If I saw couch near window I'd tell own son not to climb on it.

You're right life is full of risks but as I said fly screens falling through and deaths at swimming pools are events that happen here.

JackyJax Sun 12-Jun-11 07:06:58

' in fact' rather than 'in face'!

JackyJax Sun 12-Jun-11 07:08:09

troisgarcons....I like it...if I jumped into the swimming pool it would be cleared of kiddlies in three seconds flat... a whale has arrived in the back garden... !!

Tee2072 Sun 12-Jun-11 07:17:56

Jacky, my point, and I guess I wasn't very clear, is that those accidents happen world wide. All the time.

And if I was the host parent and you said 'oh you have a pool, I'll stay and keep an eye' I would be incredibly insulted that you didn't trust me to look after your child. Which you don't.

So don't let him go to the party. It's really your only option at this point. Perhaps lock him into your house all the time. Then you know he'll be safe.

shelscrape Sun 12-Jun-11 07:20:44

YAB a bit U. Whilst I can understand your caution, I think you have just got to drop and go like your husband suggests.
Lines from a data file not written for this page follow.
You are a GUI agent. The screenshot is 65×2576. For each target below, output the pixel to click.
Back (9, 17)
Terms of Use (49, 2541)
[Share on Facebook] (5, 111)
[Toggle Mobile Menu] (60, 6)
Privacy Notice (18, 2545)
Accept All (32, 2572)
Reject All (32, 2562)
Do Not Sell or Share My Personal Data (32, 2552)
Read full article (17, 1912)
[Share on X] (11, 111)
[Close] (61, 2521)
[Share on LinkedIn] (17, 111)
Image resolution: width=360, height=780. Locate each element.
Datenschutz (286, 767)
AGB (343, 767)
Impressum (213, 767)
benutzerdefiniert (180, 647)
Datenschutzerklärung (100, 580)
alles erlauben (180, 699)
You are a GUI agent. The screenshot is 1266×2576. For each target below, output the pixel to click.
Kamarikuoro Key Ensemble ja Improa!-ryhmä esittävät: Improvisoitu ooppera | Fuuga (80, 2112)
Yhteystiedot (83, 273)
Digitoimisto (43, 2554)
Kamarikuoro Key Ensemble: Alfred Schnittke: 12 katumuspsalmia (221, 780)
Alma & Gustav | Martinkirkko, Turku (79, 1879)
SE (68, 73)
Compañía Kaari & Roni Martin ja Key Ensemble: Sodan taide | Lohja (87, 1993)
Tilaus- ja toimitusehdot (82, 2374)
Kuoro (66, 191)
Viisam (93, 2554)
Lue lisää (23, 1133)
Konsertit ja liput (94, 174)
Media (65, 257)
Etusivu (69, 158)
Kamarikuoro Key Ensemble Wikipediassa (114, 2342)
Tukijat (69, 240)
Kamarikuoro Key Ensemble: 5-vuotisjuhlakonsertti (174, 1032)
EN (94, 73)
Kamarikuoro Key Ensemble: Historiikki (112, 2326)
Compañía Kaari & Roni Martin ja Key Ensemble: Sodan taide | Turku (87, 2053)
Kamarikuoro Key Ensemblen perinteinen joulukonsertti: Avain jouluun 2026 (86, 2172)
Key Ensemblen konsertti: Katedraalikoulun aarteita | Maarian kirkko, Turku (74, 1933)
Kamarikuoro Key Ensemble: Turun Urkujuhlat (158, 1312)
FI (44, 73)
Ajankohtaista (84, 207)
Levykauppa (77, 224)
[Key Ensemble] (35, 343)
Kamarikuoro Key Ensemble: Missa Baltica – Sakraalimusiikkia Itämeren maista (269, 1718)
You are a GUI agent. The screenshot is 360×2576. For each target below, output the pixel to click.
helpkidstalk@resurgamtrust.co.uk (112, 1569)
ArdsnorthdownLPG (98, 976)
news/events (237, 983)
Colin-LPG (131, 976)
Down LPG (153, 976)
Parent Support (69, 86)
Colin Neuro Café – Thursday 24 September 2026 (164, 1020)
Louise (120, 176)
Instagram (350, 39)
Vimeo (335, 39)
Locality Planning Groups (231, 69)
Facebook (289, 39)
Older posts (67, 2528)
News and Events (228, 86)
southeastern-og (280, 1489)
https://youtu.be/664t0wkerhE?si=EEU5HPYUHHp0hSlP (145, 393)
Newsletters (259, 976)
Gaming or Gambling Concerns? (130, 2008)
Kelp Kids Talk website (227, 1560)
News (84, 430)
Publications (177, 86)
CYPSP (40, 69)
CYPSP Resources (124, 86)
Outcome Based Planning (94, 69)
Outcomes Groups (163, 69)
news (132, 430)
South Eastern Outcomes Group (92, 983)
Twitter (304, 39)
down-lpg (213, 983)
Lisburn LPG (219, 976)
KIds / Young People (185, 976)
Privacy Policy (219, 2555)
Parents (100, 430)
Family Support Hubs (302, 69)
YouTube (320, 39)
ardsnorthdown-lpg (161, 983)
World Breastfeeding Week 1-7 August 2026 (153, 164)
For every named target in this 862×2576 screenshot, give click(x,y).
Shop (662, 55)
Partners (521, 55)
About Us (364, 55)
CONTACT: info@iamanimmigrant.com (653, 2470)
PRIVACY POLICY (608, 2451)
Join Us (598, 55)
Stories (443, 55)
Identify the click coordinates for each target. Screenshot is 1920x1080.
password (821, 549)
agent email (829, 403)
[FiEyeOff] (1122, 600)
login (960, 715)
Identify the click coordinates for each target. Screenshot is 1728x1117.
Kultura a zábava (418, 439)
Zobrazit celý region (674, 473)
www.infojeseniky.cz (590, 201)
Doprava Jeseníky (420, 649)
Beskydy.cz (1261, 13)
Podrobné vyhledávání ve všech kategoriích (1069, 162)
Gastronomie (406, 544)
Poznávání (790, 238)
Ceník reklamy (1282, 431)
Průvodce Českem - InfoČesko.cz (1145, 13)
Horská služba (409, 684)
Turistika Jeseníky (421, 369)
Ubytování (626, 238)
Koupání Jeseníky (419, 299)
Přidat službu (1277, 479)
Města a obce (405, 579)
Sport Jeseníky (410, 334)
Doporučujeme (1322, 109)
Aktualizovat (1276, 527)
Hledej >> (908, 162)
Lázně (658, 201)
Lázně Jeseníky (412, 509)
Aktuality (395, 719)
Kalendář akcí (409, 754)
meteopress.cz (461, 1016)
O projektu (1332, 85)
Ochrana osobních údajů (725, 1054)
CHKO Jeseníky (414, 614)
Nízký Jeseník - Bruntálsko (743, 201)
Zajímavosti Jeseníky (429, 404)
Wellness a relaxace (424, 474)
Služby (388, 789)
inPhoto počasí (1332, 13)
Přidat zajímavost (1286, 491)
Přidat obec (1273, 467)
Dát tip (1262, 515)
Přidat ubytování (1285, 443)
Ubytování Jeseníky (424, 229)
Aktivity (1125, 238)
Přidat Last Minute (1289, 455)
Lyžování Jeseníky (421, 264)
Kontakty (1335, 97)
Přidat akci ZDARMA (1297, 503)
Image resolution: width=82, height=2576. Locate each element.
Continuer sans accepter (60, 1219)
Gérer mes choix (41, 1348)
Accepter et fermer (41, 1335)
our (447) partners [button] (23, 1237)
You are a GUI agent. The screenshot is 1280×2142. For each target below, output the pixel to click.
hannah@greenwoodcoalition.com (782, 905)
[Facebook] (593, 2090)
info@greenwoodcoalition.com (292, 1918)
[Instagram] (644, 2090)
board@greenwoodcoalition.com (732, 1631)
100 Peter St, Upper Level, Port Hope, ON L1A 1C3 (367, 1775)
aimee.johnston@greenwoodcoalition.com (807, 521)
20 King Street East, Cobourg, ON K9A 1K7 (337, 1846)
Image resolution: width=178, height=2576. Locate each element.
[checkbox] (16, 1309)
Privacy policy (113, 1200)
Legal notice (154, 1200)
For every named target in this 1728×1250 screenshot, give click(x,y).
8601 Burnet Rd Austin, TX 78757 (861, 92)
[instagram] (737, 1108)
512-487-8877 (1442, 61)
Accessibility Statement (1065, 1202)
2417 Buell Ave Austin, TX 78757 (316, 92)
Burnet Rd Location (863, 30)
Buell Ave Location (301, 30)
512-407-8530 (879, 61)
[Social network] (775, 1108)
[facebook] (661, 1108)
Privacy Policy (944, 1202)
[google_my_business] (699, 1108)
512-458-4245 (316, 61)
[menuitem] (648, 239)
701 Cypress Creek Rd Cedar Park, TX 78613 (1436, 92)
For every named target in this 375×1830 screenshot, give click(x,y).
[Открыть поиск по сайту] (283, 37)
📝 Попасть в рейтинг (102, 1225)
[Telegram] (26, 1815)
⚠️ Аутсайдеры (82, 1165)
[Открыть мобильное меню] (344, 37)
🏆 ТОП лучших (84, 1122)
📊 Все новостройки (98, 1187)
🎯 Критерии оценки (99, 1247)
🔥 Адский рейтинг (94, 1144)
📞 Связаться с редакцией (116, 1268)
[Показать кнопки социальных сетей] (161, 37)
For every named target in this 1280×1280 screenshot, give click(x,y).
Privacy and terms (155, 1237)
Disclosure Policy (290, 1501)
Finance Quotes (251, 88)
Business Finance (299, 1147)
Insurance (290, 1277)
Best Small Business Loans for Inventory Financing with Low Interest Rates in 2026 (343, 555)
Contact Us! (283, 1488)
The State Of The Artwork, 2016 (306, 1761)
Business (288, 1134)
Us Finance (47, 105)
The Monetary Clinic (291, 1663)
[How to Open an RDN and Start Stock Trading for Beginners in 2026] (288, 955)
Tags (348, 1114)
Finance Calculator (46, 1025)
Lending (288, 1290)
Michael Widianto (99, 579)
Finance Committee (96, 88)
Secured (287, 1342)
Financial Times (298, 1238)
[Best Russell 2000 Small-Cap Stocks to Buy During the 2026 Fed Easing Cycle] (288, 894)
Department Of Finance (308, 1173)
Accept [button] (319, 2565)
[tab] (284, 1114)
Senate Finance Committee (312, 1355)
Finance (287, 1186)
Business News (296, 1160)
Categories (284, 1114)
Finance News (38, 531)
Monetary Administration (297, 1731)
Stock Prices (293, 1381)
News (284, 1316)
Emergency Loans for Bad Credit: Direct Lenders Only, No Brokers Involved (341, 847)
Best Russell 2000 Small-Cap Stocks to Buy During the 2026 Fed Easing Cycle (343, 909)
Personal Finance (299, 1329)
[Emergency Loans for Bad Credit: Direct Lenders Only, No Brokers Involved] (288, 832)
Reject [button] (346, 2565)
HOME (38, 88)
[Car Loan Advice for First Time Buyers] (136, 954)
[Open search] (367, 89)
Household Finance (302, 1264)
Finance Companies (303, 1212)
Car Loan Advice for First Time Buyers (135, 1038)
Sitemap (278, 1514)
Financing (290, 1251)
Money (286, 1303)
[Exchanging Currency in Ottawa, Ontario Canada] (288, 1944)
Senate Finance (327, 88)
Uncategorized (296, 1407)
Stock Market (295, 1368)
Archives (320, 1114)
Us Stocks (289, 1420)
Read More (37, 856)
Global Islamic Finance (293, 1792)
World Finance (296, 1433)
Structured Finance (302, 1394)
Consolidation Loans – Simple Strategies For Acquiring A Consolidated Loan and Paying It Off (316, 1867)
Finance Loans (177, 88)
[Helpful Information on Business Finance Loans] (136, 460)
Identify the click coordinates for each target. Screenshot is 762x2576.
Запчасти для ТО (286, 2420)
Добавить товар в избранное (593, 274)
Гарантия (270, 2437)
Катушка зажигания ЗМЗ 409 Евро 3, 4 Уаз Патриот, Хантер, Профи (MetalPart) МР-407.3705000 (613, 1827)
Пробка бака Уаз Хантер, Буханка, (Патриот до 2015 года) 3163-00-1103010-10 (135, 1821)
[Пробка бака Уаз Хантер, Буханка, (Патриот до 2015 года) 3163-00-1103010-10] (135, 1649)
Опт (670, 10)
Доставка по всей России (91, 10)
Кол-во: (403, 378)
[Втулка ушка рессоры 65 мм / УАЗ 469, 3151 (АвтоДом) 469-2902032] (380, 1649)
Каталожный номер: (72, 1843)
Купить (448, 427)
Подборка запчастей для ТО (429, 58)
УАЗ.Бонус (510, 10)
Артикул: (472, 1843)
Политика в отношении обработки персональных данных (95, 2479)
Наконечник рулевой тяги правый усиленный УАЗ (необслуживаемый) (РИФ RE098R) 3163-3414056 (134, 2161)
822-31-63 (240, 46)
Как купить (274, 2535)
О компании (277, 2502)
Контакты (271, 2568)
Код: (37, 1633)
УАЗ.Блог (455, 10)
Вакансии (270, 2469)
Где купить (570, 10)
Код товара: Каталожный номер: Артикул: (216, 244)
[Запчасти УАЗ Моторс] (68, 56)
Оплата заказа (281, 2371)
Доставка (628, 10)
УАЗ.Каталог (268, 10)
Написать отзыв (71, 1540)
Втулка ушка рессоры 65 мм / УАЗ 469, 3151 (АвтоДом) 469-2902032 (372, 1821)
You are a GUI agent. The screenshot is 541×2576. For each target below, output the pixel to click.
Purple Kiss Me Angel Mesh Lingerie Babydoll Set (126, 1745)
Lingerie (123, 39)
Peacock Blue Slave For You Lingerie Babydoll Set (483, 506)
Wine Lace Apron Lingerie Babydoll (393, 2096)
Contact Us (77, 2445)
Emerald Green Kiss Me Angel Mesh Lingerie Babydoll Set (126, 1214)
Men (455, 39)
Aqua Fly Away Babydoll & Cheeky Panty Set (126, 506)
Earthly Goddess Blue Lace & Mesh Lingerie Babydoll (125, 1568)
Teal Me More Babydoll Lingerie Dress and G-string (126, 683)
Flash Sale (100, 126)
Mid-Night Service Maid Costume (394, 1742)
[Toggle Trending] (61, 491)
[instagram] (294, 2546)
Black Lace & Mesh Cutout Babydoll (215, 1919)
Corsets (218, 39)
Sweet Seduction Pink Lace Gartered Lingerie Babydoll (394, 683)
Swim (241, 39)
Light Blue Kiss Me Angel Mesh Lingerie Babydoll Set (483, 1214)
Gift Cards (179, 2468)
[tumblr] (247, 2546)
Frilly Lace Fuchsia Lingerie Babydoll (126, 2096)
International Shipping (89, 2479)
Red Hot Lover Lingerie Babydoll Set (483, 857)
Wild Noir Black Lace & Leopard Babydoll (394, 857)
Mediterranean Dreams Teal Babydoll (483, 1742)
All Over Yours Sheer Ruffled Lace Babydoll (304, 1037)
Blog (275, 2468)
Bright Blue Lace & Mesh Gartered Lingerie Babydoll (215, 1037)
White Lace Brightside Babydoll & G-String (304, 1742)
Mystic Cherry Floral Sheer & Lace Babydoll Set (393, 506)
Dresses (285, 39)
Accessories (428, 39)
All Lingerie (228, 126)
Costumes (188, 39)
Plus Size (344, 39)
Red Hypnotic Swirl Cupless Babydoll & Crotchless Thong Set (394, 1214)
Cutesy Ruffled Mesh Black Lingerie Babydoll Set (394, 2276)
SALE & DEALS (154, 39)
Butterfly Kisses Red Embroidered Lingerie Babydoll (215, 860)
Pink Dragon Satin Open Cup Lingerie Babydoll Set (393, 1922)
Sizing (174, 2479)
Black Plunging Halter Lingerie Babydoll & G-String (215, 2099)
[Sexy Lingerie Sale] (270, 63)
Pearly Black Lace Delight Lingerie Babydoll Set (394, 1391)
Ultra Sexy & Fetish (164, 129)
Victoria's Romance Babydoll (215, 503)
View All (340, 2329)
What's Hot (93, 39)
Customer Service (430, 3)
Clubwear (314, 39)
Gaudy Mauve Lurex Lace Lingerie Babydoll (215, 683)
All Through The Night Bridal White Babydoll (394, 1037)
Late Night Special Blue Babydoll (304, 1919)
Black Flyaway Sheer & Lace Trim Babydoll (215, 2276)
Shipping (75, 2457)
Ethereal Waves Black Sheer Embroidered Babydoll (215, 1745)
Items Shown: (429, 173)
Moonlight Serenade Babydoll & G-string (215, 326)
Yes, have a quick chat with the hosts and leave them your mobile number just incase, but then go.

If you stay this once, you'll want to do it again another time and another time and your DS will soon pick up that things are different for him. Just leave him, or you may end up projecting your anxiety onto him.

Bet he has a great time!

saadia Sun 12-Jun-11 07:21:14

Follow your instincts, he is your child.

cathers Sun 12-Jun-11 07:23:07

Drop him off, and perhaps 'linger' over saying goodbye so you can see the party room, but don't say for more than 5 mins. You'll make the host feel uncomfortable and she already is busy looking after the other children, and ds Is probably not going to want embarrassing mum there while he plays with his mates.

Either don't let him go, or relax , let him have a good time and give him a 'behavior' chat before you go.